▶ WHAT YOU SHOULD DO
Exactly as written, copy the lines that run from the start of the data below to the line containing "Task: Toggle Operating", both ends included.

====== DATA FOR PROCESSING ======

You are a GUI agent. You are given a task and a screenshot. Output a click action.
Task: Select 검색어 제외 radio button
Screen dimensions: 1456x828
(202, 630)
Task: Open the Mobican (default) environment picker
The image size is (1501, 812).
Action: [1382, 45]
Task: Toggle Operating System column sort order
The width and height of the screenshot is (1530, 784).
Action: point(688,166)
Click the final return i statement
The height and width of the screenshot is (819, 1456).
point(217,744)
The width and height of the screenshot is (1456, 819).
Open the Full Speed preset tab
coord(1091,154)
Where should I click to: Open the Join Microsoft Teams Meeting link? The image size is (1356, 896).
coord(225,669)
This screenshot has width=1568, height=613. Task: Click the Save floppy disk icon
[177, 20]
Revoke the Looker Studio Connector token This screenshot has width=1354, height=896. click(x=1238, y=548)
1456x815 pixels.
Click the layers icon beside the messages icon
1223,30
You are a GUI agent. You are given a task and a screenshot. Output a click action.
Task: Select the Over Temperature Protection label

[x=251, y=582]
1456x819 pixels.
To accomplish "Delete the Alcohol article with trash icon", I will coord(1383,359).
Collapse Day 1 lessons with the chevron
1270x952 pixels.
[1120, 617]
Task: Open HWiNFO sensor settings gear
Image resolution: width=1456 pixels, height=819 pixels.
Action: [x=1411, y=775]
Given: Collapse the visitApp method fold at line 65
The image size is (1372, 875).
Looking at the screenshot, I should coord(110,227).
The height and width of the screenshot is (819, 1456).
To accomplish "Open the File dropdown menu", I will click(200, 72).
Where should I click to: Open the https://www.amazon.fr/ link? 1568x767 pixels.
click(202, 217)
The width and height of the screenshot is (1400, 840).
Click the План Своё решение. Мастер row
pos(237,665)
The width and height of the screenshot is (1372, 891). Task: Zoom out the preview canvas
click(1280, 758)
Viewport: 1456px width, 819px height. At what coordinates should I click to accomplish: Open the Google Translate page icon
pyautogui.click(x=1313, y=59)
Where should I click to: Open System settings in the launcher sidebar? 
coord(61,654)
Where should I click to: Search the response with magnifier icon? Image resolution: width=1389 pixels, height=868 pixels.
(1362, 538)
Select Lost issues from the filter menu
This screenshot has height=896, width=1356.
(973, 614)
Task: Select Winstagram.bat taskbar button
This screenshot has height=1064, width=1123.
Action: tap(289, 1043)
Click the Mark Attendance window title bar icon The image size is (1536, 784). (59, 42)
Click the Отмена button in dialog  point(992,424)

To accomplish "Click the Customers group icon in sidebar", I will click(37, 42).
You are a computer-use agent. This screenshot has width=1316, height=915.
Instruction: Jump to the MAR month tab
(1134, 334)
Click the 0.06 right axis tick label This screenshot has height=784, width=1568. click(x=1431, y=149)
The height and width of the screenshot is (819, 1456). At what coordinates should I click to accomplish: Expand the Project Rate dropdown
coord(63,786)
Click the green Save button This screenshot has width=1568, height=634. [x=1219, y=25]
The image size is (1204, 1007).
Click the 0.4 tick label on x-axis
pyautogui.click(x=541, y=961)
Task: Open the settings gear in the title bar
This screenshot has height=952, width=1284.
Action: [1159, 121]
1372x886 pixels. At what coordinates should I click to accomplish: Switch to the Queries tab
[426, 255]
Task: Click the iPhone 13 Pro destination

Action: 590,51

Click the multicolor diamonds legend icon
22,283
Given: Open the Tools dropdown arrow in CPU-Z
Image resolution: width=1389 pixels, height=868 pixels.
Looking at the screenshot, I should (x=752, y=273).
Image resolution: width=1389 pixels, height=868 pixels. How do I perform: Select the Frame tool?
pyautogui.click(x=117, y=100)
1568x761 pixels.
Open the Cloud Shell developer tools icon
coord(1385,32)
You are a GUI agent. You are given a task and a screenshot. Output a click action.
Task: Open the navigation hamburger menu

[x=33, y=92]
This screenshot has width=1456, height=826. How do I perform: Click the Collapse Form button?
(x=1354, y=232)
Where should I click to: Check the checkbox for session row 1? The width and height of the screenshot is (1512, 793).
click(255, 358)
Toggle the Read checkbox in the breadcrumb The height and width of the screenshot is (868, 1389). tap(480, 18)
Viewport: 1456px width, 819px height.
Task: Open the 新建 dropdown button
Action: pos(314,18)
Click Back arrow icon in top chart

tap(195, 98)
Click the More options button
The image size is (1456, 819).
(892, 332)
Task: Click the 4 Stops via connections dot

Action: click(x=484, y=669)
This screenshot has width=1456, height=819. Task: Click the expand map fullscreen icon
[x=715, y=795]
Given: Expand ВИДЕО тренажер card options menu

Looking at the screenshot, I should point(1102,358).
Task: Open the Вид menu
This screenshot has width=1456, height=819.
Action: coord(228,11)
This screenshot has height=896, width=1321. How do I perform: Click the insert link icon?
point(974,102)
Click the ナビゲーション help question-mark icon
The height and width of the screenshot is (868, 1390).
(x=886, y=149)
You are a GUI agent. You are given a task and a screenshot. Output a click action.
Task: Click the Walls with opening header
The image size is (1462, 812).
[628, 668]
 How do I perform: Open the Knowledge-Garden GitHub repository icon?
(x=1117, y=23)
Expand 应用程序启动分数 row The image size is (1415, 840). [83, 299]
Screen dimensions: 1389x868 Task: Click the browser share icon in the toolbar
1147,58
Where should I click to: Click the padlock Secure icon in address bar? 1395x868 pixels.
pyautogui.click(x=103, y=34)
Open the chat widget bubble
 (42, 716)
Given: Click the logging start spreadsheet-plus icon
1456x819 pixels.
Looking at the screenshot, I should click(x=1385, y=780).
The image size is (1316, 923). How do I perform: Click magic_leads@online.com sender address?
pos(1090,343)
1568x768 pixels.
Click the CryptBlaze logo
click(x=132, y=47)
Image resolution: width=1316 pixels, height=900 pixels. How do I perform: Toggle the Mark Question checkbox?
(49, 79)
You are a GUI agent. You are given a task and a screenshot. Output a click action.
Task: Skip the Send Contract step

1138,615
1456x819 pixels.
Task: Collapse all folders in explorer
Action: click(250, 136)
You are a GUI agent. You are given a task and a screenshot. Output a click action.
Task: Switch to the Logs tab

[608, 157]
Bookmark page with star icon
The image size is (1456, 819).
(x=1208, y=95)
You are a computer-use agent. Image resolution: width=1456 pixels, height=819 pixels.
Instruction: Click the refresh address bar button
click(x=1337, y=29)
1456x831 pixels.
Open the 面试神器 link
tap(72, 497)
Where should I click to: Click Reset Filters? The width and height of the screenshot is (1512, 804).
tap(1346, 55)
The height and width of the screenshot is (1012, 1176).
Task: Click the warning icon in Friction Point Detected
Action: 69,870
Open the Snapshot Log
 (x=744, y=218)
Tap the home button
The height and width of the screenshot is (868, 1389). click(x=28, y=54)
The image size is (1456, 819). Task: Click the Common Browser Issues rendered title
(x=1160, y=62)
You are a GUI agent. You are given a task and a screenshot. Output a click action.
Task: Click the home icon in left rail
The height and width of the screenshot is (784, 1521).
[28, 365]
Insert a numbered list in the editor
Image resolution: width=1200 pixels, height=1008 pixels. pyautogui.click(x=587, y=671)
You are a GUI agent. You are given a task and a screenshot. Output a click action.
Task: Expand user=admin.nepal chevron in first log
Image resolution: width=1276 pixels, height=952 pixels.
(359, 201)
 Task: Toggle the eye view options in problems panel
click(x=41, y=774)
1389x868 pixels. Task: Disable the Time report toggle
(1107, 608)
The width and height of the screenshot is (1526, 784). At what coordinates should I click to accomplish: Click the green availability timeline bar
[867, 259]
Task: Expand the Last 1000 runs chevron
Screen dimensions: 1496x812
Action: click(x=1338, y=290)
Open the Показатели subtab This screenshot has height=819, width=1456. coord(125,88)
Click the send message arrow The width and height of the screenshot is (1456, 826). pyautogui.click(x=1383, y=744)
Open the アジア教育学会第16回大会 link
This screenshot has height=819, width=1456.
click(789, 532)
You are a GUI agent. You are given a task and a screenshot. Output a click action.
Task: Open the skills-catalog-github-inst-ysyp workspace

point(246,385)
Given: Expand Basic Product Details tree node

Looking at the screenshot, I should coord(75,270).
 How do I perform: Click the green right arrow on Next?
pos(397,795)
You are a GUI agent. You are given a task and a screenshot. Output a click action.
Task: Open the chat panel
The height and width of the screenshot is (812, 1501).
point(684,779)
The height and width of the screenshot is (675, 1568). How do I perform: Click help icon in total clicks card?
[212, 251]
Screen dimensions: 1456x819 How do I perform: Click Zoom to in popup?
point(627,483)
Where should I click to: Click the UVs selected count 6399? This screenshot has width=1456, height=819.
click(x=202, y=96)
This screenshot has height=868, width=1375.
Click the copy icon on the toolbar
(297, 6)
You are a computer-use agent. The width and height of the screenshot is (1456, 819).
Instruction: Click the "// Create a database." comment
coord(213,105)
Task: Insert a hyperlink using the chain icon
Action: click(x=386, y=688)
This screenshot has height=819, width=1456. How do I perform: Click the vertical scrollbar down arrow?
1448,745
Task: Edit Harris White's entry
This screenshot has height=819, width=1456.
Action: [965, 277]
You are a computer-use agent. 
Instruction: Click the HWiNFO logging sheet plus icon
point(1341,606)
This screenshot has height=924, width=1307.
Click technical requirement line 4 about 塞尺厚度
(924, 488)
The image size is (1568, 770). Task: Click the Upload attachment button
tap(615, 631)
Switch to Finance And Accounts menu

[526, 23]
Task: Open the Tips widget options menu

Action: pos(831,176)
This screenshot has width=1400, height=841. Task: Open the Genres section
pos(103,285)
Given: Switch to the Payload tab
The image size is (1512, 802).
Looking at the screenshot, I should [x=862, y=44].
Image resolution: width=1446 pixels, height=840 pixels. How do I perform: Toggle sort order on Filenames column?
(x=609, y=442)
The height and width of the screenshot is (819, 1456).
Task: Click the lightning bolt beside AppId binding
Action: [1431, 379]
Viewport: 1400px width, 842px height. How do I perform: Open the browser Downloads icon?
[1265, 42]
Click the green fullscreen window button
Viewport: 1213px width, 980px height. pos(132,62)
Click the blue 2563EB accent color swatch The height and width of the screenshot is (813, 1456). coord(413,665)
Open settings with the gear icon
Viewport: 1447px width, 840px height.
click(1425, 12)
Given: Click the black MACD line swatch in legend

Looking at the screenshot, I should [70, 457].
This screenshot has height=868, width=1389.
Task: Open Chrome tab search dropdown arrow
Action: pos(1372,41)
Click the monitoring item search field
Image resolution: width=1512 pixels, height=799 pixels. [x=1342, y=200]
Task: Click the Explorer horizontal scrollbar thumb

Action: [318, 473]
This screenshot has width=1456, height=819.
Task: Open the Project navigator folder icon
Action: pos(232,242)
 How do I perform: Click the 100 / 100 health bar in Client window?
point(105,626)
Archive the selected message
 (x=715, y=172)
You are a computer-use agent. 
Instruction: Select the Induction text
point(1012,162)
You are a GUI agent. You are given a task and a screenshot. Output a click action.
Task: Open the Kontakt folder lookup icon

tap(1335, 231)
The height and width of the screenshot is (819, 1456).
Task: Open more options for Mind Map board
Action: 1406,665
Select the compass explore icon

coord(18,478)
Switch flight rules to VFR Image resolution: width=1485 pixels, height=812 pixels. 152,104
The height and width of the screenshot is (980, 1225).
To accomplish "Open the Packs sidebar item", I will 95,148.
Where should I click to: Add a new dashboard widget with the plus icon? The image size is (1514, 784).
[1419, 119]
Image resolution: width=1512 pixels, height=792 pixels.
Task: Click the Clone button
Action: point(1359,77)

======

▶ SOLUTION TO THE EXERCISE
You are a GUI agent. You are given a task and a screenshot. Output a click action.
Task: Select 검색어 제외 radio button
Screen dimensions: 1456x828
(202, 630)
Task: Open the Mobican (default) environment picker
The image size is (1501, 812).
Action: [1382, 45]
Task: Toggle Operating System column sort order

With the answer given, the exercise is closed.